Extracting time for retreats negates the possibility of daily work distractions. Make sure you have a checklist while planning your retreats. The musts on your checklist include:
Know what you want
You must know your goals and what you objectives wish to achieve. If you are not clear on these two points, you will gain little from the retreat.
Once you have tunneled into your goals, ensure that they can be accomplished within the specific time frame allotted by you and ensure that time frame is realistic. Add up time required to complete each task of the multiple tasks that must be done to achieve the goals or you set yourself up for failure before you even start.
The goals must drive the invitation list of participants. Depending on a specific goal, it may be appropriate to invite a vertical hierarchy slice or only senior management personnel. In a few cases, even customers may be invited. According to Cheryl Dahle, in her article written for Fast Company, Can this off-site be saved?, ‘the best off-sites are born not from event-planning sessions but from serious discussions about business objectives.’
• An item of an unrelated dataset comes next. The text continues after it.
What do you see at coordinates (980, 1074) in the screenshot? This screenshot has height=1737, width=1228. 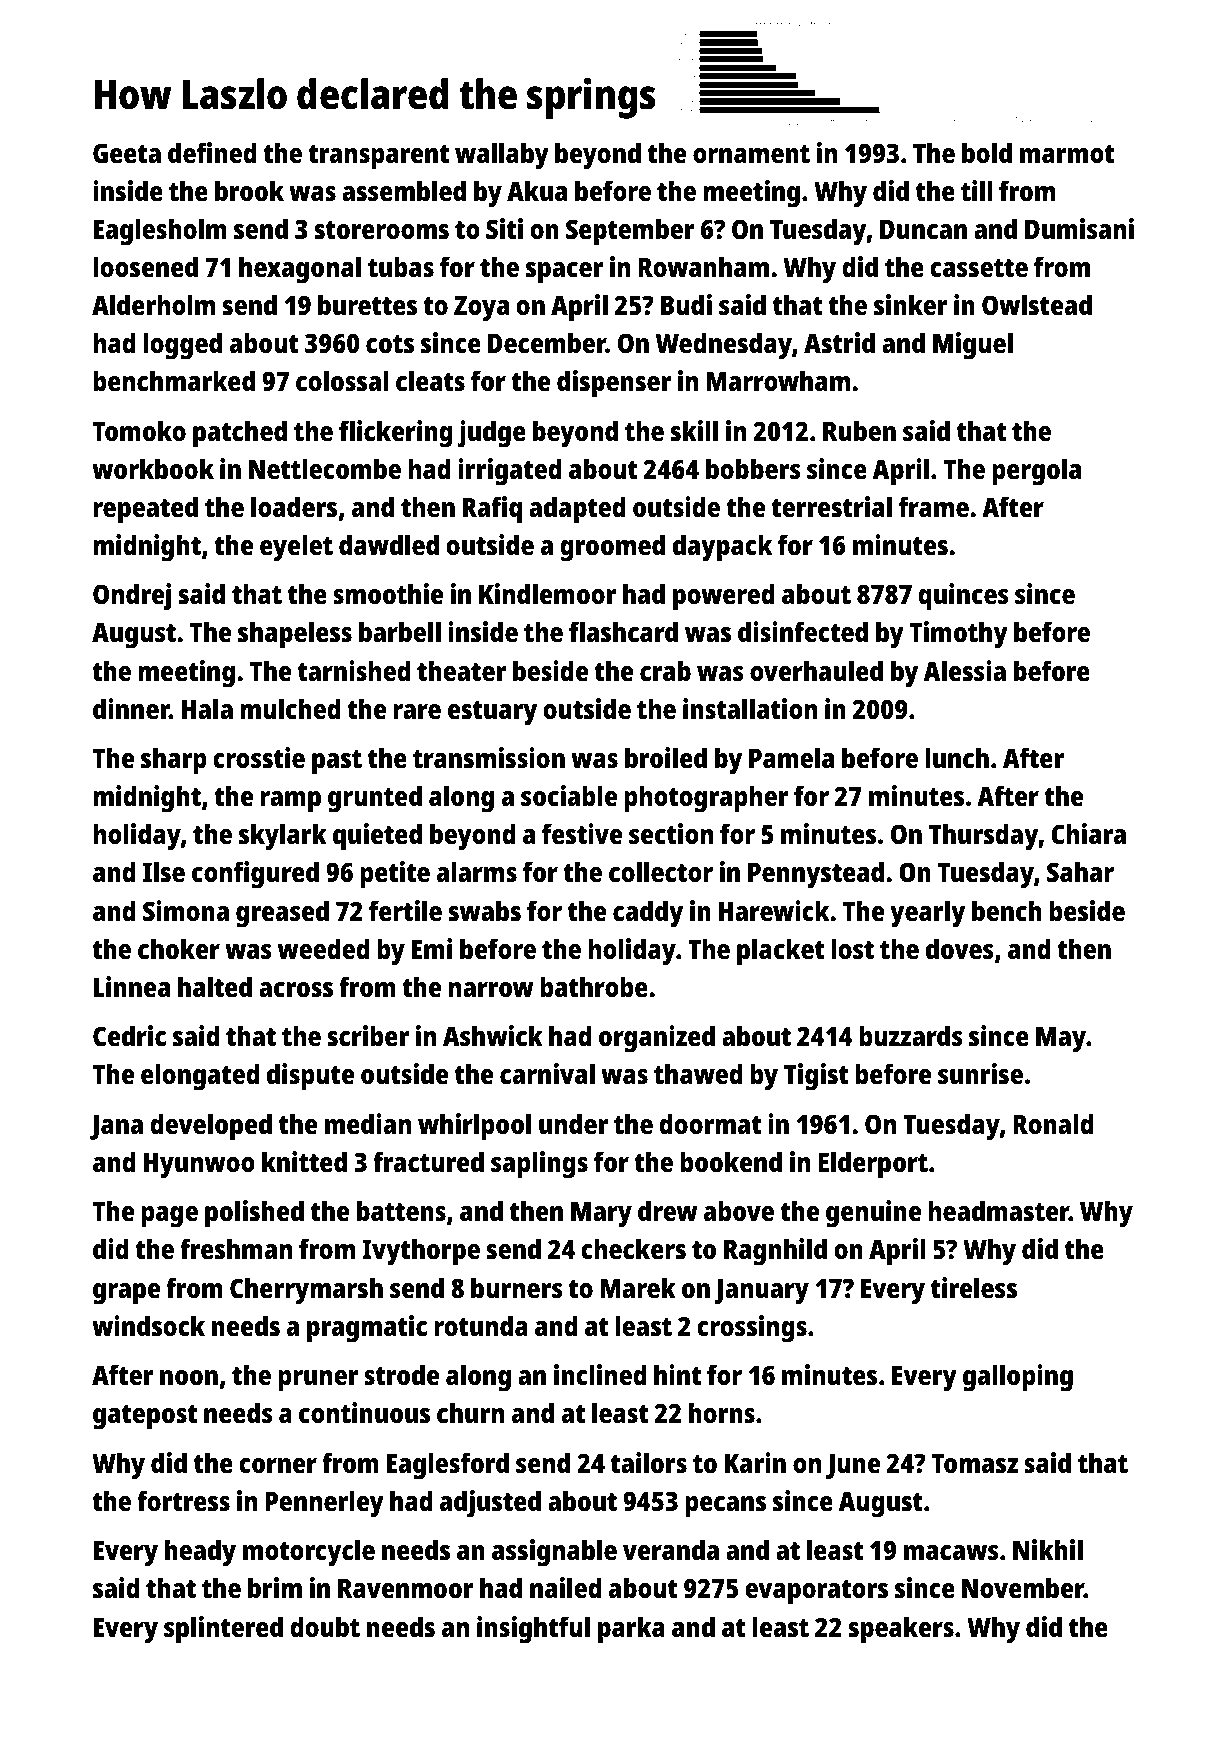 I see `sunrise` at bounding box center [980, 1074].
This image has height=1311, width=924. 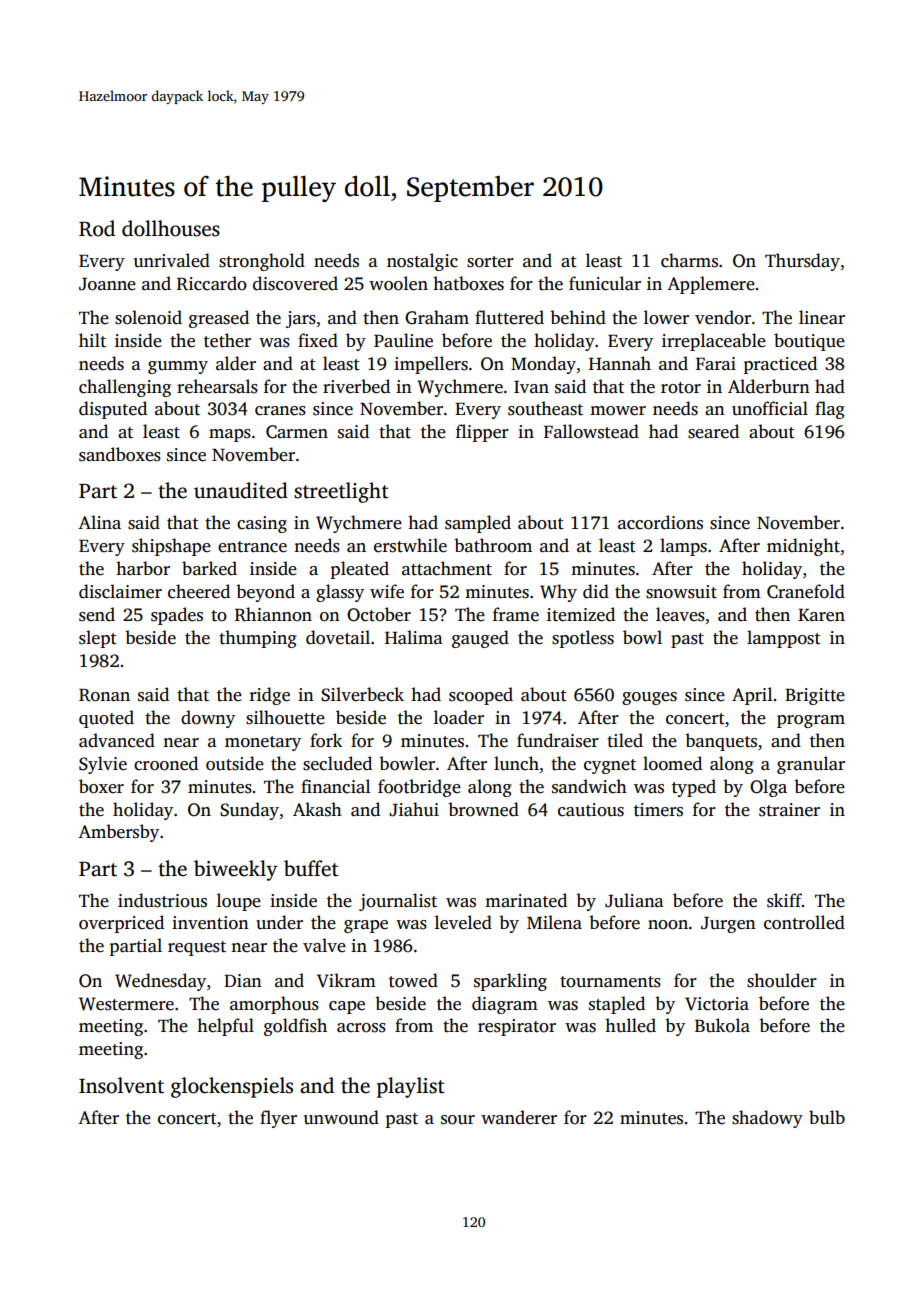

From a business point of view, how participants will reach the retreat and get back from there is the least of your worries. But this can be jazzed up to make the journey less monotonous. It is also the perfect time for informal discussions among employees, helping them to know each other better.
Important principles to follow
You should follow a few principles when you want to plan an intimate small executive retreat:
- Make sure everyone collaborates. Plan the discussion in such a way that even introverts are comfortable to join. For example, ask participants to write down the answers to questions and not to blurt them out.
- Ensure that people are in an environment that encourages them to express themselves. Be sure that minority opinions are also patiently listened to.
- Mix work and team building. Teams need to build trust with one another. However, contradictory to popular belief for team building exercises, workplace trust is not built on a ropes course or wall climbing while a team member catches you. Trust is built when employees know, that they can count on each other. @Jeff Haden agrees in his article he wrote for @inc, ‘6 ways to ruin a company offsite meeting.’ Ensure that the off-site meeting includes discussions that lays the foundation for a long -term working relationship that builds trust. Leave the wall climbing for after your business discussions and let your team members decide what they want to do on their off-time at their offsite meeting destination.
- Be on topic and try to ensure you stay on point. A facilitator must be selected. The person doing the facilitating must be proficient in group processes and must be capable of maintaining a neutral position throughout the debate and the brainstorming session. The manager or the CEO should not be selected for this post, since the participants may not feel free to speak up. The facilitator’s duty is to ensure adequate reporting takes place of the discussions that occur, keep topic on point and let the people speak freely.